- [The exercise] Render the records below as a JSON list of strings, one string per line, omitting blank lines.

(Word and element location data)
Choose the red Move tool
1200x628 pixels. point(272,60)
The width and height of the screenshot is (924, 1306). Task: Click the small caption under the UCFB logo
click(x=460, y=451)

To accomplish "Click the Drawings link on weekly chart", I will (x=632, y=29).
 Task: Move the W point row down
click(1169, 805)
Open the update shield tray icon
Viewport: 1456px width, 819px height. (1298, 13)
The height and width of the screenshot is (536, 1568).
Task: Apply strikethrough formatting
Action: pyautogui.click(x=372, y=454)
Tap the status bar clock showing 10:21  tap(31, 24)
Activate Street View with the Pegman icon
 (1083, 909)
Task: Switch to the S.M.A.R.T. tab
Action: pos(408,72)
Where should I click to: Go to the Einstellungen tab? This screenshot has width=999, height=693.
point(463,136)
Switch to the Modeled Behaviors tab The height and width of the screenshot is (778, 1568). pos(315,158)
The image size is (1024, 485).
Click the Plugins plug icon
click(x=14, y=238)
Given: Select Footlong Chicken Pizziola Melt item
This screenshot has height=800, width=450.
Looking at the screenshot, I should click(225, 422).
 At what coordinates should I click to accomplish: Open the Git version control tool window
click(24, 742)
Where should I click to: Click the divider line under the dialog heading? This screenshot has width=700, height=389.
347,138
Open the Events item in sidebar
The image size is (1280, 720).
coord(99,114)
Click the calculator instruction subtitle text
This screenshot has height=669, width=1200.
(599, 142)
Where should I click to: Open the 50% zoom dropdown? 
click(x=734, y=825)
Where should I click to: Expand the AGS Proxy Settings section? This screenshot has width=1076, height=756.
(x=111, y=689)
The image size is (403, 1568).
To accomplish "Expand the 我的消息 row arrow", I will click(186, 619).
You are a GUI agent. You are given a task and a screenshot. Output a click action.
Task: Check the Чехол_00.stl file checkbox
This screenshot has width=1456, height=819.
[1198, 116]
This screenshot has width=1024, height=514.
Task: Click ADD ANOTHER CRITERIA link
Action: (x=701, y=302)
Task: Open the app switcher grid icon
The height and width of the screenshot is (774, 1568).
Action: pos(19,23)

- [Response]
[
  "Choose the red Move tool",
  "1200x628 pixels. point(272,60)",
  "The width and height of the screenshot is (924, 1306). Task: Click the small caption under the UCFB logo",
  "click(x=460, y=451)",
  "To accomplish \"Click the Drawings link on weekly chart\", I will (x=632, y=29).",
  " Task: Move the W point row down",
  "click(1169, 805)",
  "Open the update shield tray icon",
  "Viewport: 1456px width, 819px height. (1298, 13)",
  "The height and width of the screenshot is (536, 1568).",
  "Task: Apply strikethrough formatting",
  "Action: pyautogui.click(x=372, y=454)",
  "Tap the status bar clock showing 10:21  tap(31, 24)",
  "Activate Street View with the Pegman icon",
  " (1083, 909)",
  "Task: Switch to the S.M.A.R.T. tab",
  "Action: pos(408,72)",
  "Where should I click to: Go to the Einstellungen tab? This screenshot has width=999, height=693.",
  "point(463,136)",
  "Switch to the Modeled Behaviors tab The height and width of the screenshot is (778, 1568). pos(315,158)",
  "The image size is (1024, 485).",
  "Click the Plugins plug icon",
  "click(x=14, y=238)",
  "Given: Select Footlong Chicken Pizziola Melt item",
  "This screenshot has height=800, width=450.",
  "Looking at the screenshot, I should click(225, 422).",
  " At what coordinates should I click to accomplish: Open the Git version control tool window",
  "click(24, 742)",
  "Where should I click to: Click the divider line under the dialog heading? This screenshot has width=700, height=389.",
  "347,138",
  "Open the Events item in sidebar",
  "The image size is (1280, 720).",
  "coord(99,114)",
  "Click the calculator instruction subtitle text",
  "This screenshot has height=669, width=1200.",
  "(599, 142)",
  "Where should I click to: Open the 50% zoom dropdown? ",
  "click(x=734, y=825)",
  "Where should I click to: Expand the AGS Proxy Settings section? This screenshot has width=1076, height=756.",
  "(x=111, y=689)",
  "The image size is (403, 1568).",
  "To accomplish \"Expand the 我的消息 row arrow\", I will click(186, 619).",
  "You are a GUI agent. You are given a task and a screenshot. Output a click action.",
  "Task: Check the Чехол_00.stl file checkbox",
  "This screenshot has width=1456, height=819.",
  "[1198, 116]",
  "This screenshot has width=1024, height=514.",
  "Task: Click ADD ANOTHER CRITERIA link",
  "Action: (x=701, y=302)",
  "Task: Open the app switcher grid icon",
  "The height and width of the screenshot is (774, 1568).",
  "Action: pos(19,23)"
]